Mason's Center for Global Education's study abroad program has been rated highly offering dozens of programs ranging from one-week spring break programs to full year programs.
Mason was awarded $25 million, in 2005, from the National Institute of Allergy and Infectious Diseases (NIAID), part of the National Institutes of Health, for construction of a Regional Biocontainment Laboratory at the Prince William Campus in Manassas.
The school's sports teams are called the Patriots. The university's men's and women's sports teams participate in the NCAA's Division I, and are members of the Colonial Athletic Association, or CAA. The school's colors are green and gold. George Mason has two NCAA Division I National Championships to its credit: 1985 Women's Soccer and 1996 Men's Indoor Track & Field.
George Mason University was catapulted into the national spotlight in March 2006, when its men's basketball team qualified for the Final Four of the NCAA Men's Basketball Tournament by defeating the Michigan State Spartans, the defending champion North Carolina Tar Heels, the Wichita State University Shockers, and the top-seeded Connecticut Huskies (UConn). Their "Cinderella" journey ended in the Final Four with a loss to the eventual tournament champion Florida Gators by a score of 73-58 As a result of the team's success in the tournament, the Patriots were ranked 8th in the final ESPN/USA Today Poll for the 2005-06 season. The New York Times, The Washington Post, Baltimore Sun, and USA Today featured the story on their front pages, and was ranked by several publications as the sports story of the year.
The Patriots, who had never won an NCAA tournament game before 2006, became the first team from the CAA to crash the Final Four and were the first true mid-major conference team since 1979 to do so (that year, the Larry Bird-led Indiana State Sycamores as a #1 seed, and the Penn Quakers as a #9 seed both reached the Final Four). The Patriots also tied LSU as the lowest-seeded team to reach the Final Four (both did it as #11-seeds; LSU did it in 1986).

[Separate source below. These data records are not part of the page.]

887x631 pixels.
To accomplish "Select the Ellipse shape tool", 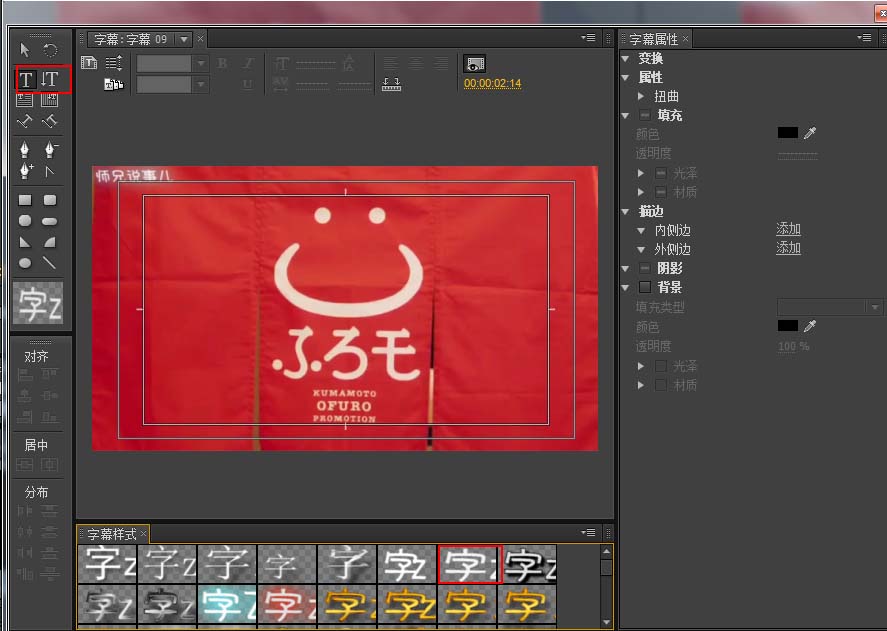I will click(x=23, y=262).
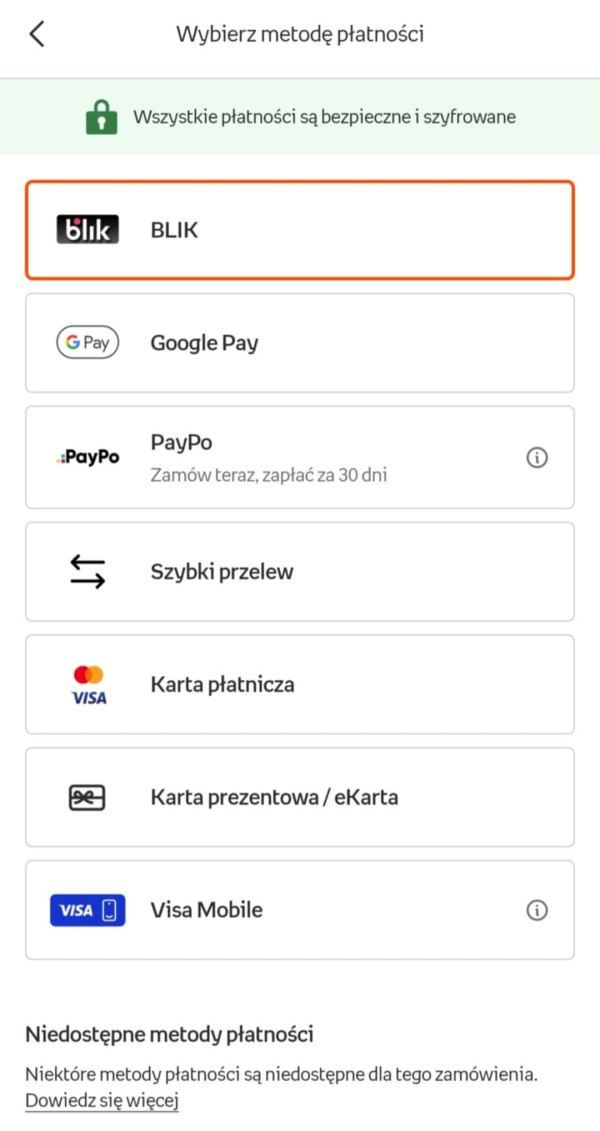Select the Szybki przelew arrows icon
This screenshot has height=1131, width=600.
(x=86, y=570)
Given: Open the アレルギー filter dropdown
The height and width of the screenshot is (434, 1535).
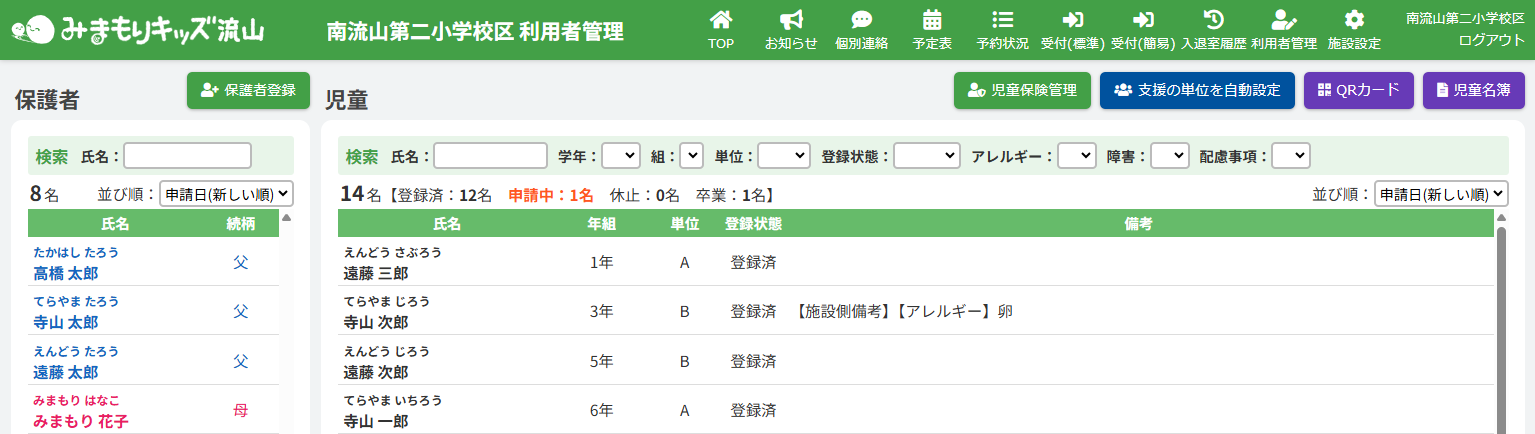Looking at the screenshot, I should 1076,156.
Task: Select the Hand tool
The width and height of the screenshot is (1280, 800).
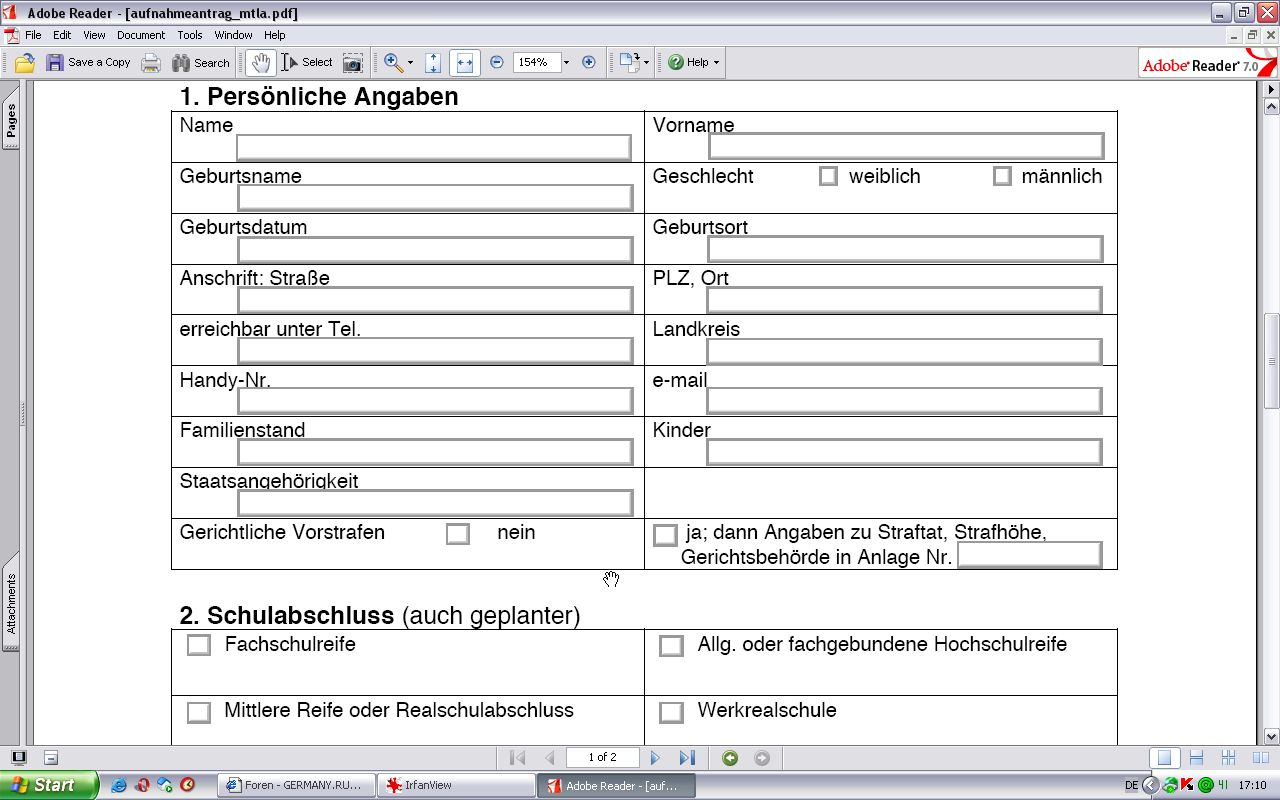Action: (x=260, y=63)
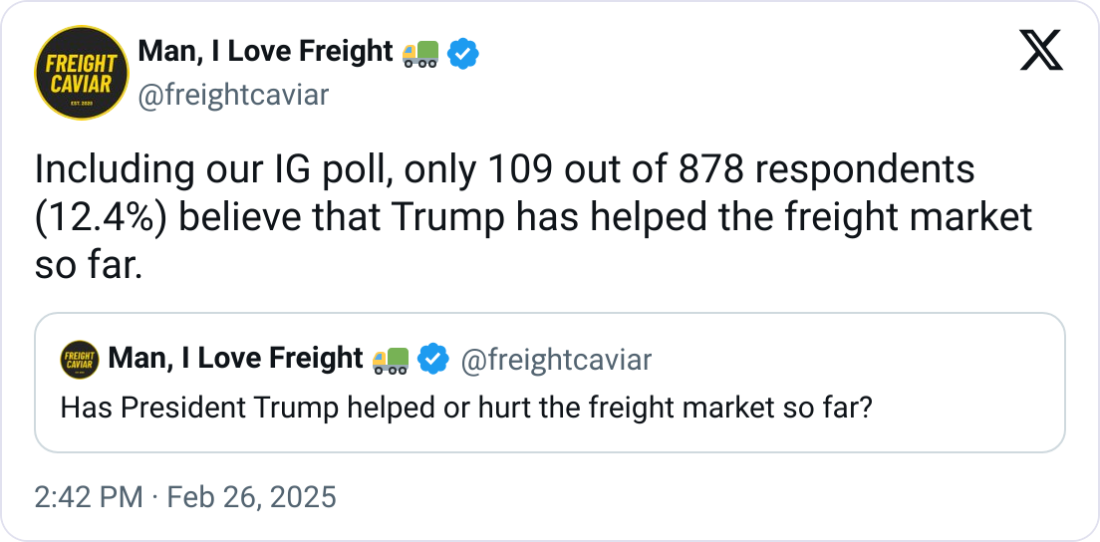Open quoted question about President Trump

point(465,408)
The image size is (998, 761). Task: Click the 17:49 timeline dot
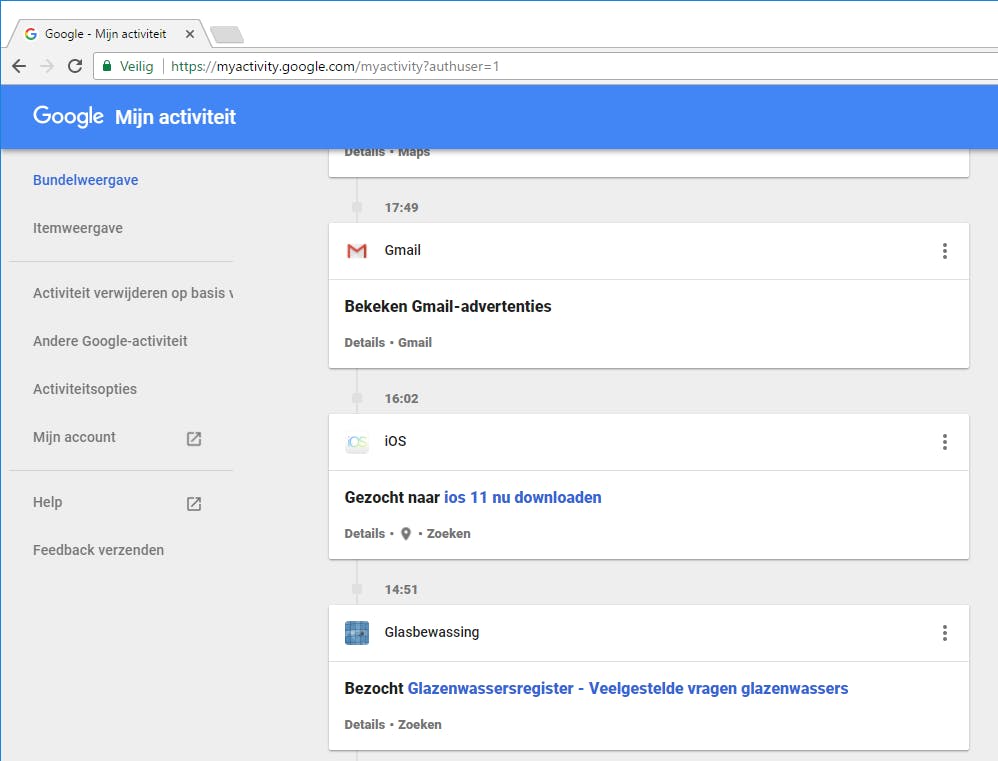pos(357,208)
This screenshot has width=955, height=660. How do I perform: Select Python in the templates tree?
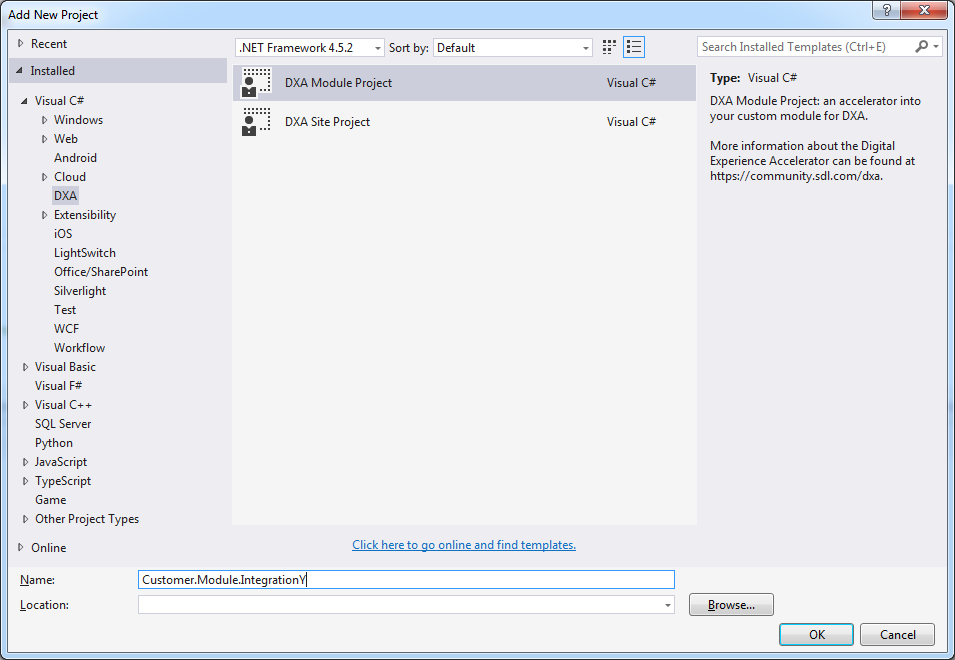54,443
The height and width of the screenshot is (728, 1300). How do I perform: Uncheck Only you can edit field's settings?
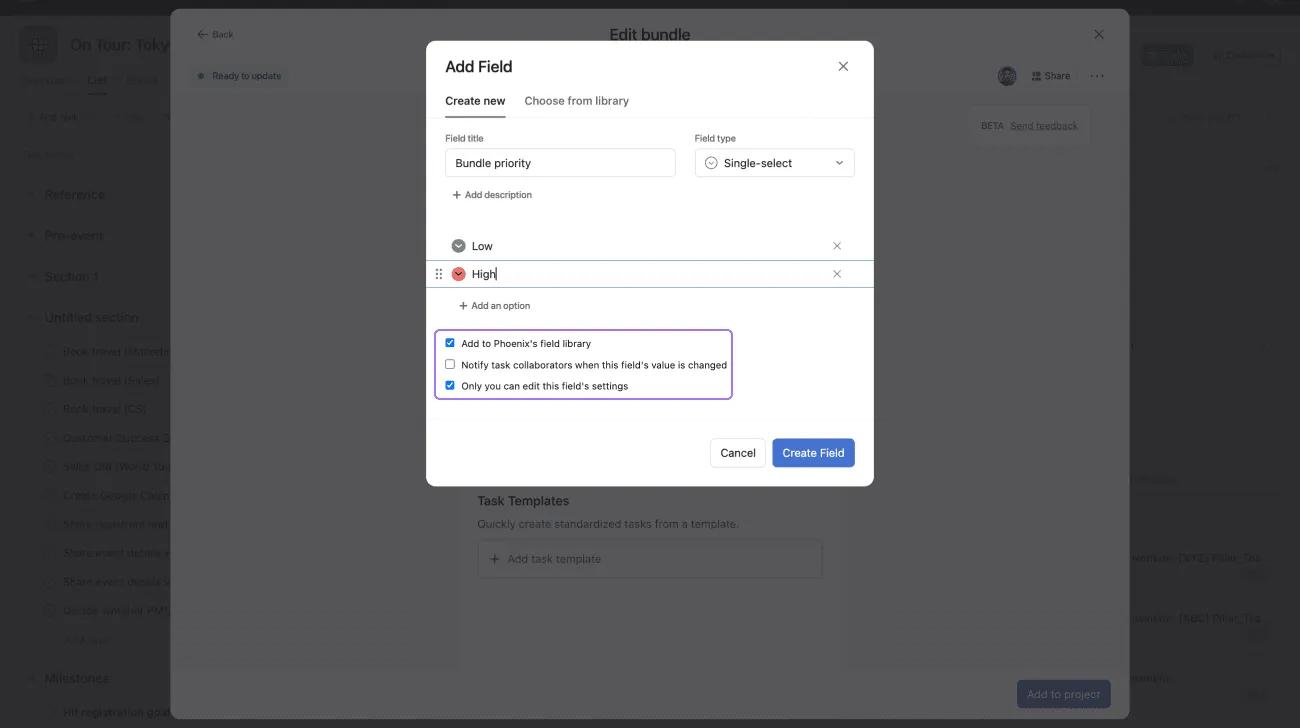tap(450, 385)
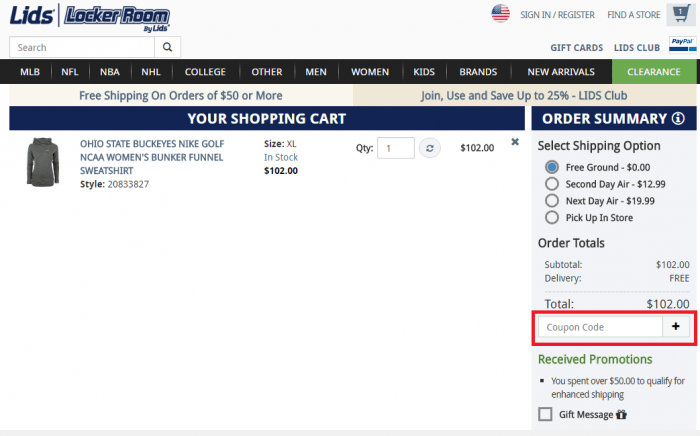Select Pick Up In Store option
700x436 pixels.
(552, 217)
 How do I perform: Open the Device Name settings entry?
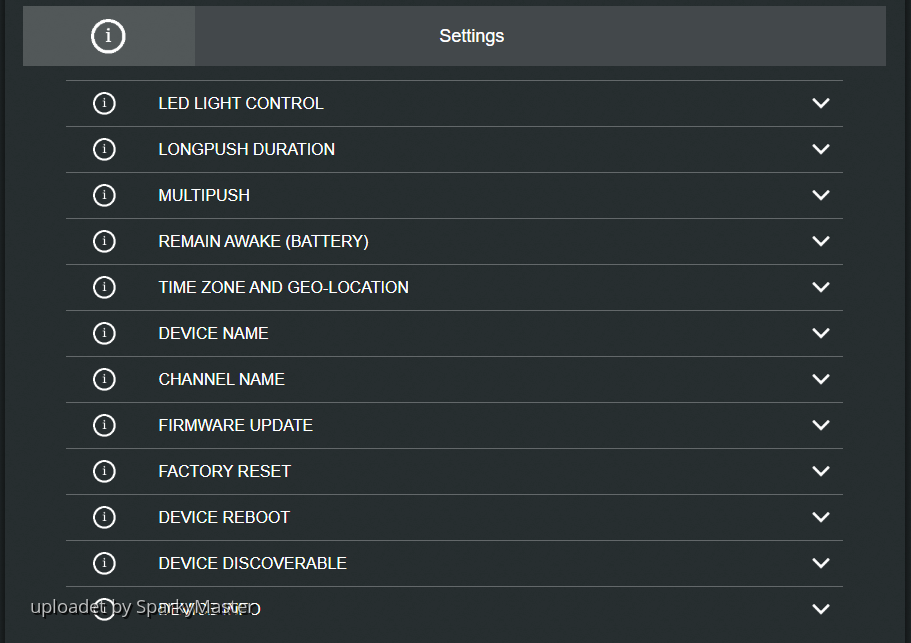pyautogui.click(x=213, y=333)
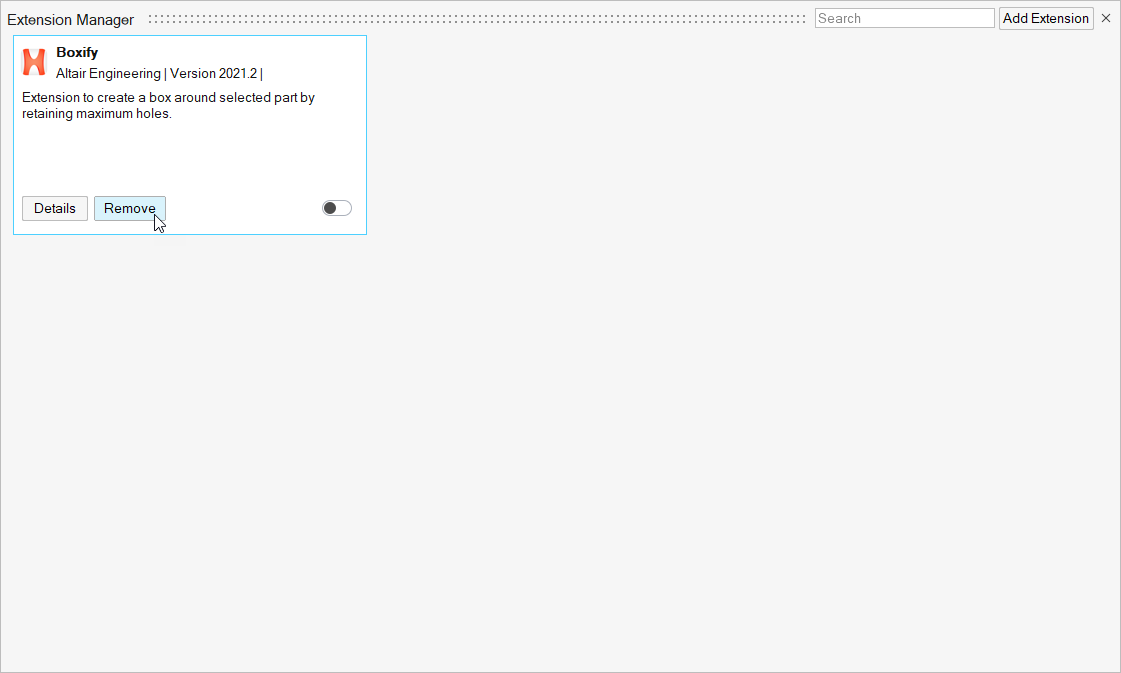Click the dark knob of Boxify's toggle
1121x673 pixels.
tap(330, 208)
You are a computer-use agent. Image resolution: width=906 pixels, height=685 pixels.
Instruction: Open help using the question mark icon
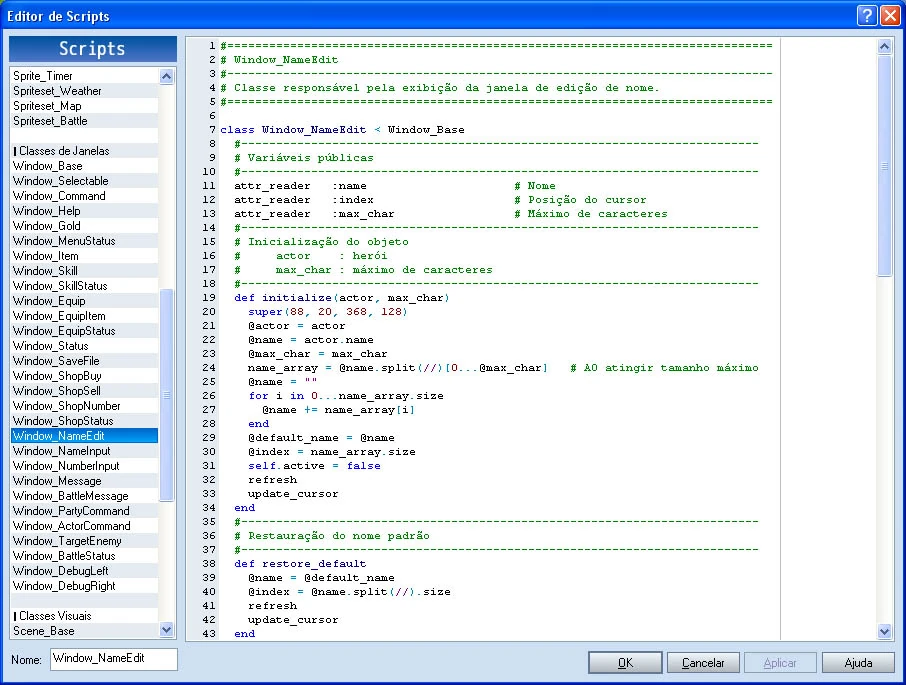coord(866,15)
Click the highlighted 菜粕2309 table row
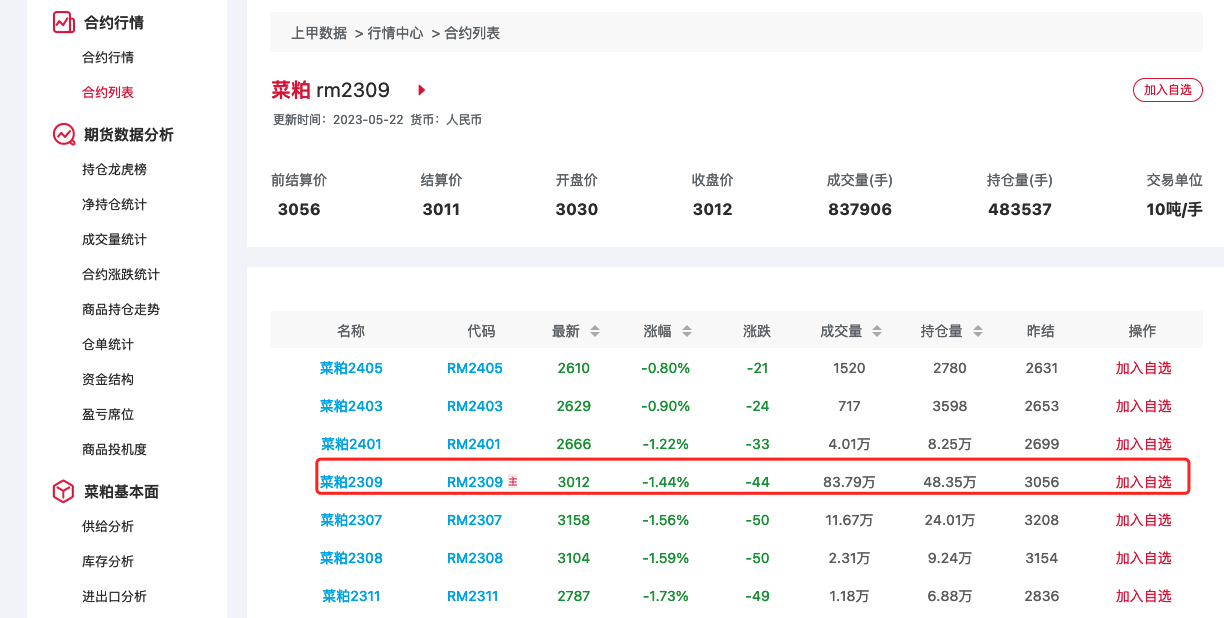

In 2008, the Patriots returned to the NCAA Tournament after winning the CAA Tournament. They were given a 12 seed and matched up against 5th-seeded Notre Dame. The Patriots were unable to make another miracle run, losing to Notre Dame by a score of 68-50.
Between approximately 1993 and 1998, George Mason University was also the home of The Fractal: Journal of Science Fiction and Fantasy.
George Mason University does not have traditional Fraternity & Sorority housing or a "Greek row." Several Panhellenic Council organizations have, however, established "Living/Learning Floors" in the University Commons. Alpha Omicron Pi has had a floor since 2004, Gamma Phi Beta has had a floor since 2006, and Alpha Phi has had a floor since 2007.
Officially, "Greek Life" is referred to as "Fraternity & Sorority Life" at George Mason University to eliminate confusion among the very diverse student population.
Most organizations in the Interfraternity Council (IFC) and Panhellenic Council (PHC) hold one or two large charitable events each year. Most organizations in the National Pan-Hellenic Conference (NPHC) and Multicultural Greek Council (MGC) hold a series of smaller charitable events throughout the year. The NPHC is also known for its annual Step Show.
The most well-known event associated with Fraternity & Sorority Life on campus is held each spring and is called Greek Week. This annual event includes competitive sporting and trivia events, charitable fund raising, and is usually ended with Greek Sing. Organizations participating in Greek Sing put together 10-15 minute themed shows which have included extravagant costumes, set designs, lighting displays, multimedia presentations, dances, singing, acrobatics, and more.
PHC holds a formal recruitment each fall. Informal recruitment is held in spring. Many PHC organizations also offer continuous open recruitment (or continuous open bidding) after the designated recruitment period. IFC has a designated one-week rush period in the fall and spring. This week is regulated and monitored, but participants are not registered or tracked.